Patients 14 years of age or older have the right to access their own medical records. This is considered a fundamental human right. Furthermore, they are the only ones who can authorize others to access their records. That means that as of the age of 14, minors can prevent their parents from accessing their medical records. 14 is also the age from which minors are legally allowed to make their own decisions about their medical care.
Who can access my medical records?
The patient decides who has access to their medical records apart from themselves. They can authorize partial or full access to the information within.
If a patient wants to grant others access to their medical records for study, teaching or research purposes, they must give their permission in writing, and access is valid only for the duration of the research.
Specific cases where a patient’s medical records can be accessed without their consent
While the law deems medical records confidential, it also provides for certain exceptions in which a patient’s medical records can be accessed without their consent.
Patients under 14 years of age
Children under 14 years of age cannot consult their own medical records. Their parents or legal guardians are the ones who can access their files. Parents and legal guardians have a right to access the medical records of minors they are responsible for until they reach 18 years of age. That being said, there are certain situations in which parents and guardians can be refused access to medical information. Note that if you are refused access to medical records you believe you have a right to, you may appeal the decision.
A court may declare an adult incapacitated if they are unable to take care of themselves or their property. From then on, a representative can make decisions about their care on their behalf. The representative may be a tutor, curator or mandatary.
Note: When a patient cannot make decisions for themselves but has not been declared incapacitated, their spouse or loved one can act as their representative.
A patient’s representative is allowed to access their medical records, but only the information needed to make decisions about their care.

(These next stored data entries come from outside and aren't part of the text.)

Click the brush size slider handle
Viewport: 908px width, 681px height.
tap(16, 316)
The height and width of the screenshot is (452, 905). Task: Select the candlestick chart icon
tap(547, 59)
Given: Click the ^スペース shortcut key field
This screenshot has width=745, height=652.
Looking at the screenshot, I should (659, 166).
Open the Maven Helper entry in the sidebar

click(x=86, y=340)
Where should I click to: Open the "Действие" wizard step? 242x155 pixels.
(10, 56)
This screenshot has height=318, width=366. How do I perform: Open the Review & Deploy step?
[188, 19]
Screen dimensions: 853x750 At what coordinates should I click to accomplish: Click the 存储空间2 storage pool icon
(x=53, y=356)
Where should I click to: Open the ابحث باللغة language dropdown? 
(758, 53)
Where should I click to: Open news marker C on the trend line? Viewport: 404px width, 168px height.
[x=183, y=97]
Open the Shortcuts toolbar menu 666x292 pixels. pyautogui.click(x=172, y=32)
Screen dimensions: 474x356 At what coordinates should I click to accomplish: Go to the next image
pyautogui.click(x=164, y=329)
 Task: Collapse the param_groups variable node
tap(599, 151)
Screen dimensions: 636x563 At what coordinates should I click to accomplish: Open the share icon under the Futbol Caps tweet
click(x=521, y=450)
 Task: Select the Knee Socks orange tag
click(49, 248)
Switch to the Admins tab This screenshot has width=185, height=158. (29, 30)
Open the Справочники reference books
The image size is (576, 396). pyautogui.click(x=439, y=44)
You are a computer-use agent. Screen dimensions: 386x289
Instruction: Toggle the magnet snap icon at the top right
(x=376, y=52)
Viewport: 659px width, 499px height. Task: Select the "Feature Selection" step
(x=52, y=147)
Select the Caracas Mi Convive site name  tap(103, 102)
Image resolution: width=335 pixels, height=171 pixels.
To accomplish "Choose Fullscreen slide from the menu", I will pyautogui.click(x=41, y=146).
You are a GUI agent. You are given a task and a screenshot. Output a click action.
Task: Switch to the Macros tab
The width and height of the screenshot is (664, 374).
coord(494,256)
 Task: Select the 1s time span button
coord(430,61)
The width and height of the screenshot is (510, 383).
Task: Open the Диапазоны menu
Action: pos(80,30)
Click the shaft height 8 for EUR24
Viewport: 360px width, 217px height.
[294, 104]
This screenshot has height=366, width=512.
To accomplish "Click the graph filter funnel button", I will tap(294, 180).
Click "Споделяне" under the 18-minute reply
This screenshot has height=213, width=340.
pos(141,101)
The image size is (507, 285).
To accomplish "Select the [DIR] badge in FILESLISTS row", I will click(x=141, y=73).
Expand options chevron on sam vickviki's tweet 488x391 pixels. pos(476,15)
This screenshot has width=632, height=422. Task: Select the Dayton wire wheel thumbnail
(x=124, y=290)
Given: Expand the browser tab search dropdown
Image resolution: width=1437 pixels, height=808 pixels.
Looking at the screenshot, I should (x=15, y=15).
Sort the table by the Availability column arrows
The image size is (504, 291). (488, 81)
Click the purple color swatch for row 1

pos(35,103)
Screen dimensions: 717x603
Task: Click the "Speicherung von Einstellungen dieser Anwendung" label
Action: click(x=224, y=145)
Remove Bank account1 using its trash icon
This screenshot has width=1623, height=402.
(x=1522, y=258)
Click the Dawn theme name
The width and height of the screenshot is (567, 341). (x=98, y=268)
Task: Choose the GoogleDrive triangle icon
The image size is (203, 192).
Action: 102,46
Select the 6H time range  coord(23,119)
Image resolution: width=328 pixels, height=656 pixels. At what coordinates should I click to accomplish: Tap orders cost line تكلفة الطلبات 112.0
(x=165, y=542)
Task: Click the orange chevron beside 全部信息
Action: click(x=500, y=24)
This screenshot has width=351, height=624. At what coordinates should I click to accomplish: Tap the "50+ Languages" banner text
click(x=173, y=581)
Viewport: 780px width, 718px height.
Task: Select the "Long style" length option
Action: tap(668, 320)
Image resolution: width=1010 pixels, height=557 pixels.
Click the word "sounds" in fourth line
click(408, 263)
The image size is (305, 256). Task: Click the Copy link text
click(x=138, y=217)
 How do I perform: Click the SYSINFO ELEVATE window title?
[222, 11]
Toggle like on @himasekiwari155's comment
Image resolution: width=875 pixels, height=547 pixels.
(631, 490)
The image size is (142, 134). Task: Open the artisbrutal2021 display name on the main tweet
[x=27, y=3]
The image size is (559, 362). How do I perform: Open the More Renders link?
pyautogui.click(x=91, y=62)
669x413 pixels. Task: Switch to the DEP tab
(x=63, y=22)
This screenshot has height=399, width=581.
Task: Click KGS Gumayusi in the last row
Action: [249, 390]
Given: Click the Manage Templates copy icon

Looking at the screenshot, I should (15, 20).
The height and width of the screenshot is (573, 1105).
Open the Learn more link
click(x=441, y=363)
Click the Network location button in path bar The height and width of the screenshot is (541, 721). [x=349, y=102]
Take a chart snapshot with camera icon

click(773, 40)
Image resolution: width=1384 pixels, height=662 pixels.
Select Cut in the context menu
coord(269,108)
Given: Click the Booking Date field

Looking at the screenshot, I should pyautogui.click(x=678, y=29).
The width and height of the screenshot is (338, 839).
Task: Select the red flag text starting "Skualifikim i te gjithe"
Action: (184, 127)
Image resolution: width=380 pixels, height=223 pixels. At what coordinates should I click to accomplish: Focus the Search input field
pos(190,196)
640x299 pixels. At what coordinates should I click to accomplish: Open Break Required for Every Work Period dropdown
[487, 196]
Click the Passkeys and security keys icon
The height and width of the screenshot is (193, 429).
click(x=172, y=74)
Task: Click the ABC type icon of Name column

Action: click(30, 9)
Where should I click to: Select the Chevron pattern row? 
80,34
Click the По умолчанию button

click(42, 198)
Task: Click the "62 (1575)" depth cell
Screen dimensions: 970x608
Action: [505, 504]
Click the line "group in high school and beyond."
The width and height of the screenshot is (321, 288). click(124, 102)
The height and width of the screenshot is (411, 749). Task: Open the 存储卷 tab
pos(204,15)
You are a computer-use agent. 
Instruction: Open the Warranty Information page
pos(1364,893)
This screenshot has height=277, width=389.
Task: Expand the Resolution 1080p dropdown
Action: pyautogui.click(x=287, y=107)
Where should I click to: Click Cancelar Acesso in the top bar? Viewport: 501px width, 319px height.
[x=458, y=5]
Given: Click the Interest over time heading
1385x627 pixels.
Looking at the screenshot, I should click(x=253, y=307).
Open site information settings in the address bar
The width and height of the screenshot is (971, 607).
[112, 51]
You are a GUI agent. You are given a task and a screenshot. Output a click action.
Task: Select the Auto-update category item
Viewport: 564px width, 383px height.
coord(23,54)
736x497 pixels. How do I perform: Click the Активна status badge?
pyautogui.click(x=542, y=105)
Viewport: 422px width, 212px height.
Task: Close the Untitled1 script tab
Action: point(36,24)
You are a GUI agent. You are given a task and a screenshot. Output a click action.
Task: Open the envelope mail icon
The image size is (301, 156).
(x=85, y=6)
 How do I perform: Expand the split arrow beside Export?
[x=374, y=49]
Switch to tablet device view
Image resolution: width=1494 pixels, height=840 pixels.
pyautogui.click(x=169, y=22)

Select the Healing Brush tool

Heirs and family of a deceased patient
When a patient dies, their heirs and family can access their medical records under certain conditions, but the information available to them will be limited.
Heirs must provide proof that they are heirs and submit a detailed request that justifies their need for the information. For example, they may request access to a deceased patient’s medical records in the course of a medical malpractice lawsuit against a health care facility.
Family members (spouse and blood relatives) are permitted access to certain medical information, such as cause of death and the existence of any genetic diseases.
However, access to a deceased patient’s medical records will be denied if the patient in question provided a written refusal (exceptions will be made for those investigating the possibility of a genetic disease).
Other specific cases that permit access without patient consent
There are other specific cases that occur more rarely that allow for medical records to be accessed without the patient’s consent:
- An official at a medical institution may authorize access to medical records for study and research purposes. However, the information must be kept confidential.
- If a patient is transferred from one facility to another, the new facility will need the patient’s medical records in order to provide them with adequate care.
- Access to medical records can be granted in order to prevent an act of violence or suicide. The situation must present a real and urgent risk of death or serious injury.
- A court or medical examiner may consult a patient’s medical file in the course of their duties.
- Organizations such as the CNESST and the DYP are allowed access to certain information in medical records in order to protect individuals and provide services.
If a health care facility discloses a patient’s medical information without their consent for reasons other than these exceptions, it may be grounds to file a complaint against the institution.
Can my employer access my medical records?
Employers are not permitted access to employees’ medical records. If your employer demands access to your medical records, you can retain the legal services of a lawyer.
However, some medical information may be provided to an employer in exceptional circumstances:
- If the employer doubts the employee’s physical ability to do the work required, they can ask the employee to undergo a medical examination. The results of the report would then be made available to the employer.
- If the employee is absent from work for a long period of time, the employer can ask for a medical note justifying the absence.
- If the employer asks candidates to undergo physical or psychological aptitude tests as part of the hiring process, they can access the results of the tests.
Only the person in charge of personnel is allowed access to the medical information listed above. Apart from these situations, employers are not permitted to access employees’ medical information.
MedLégal can help you fight for your medical rights
Access to a patient’s medical records is governed by strict rules. The exceptions that allow access without the patient’s consent only apply to certain types of information. Patient confidentiality remains a fundamental right.
Medical records contain sensitive information that is generally only released at the patient’s discretion. Your medical rights are very important, and it can sometimes be necessary to hire a healthcare lawyer to help you protect them.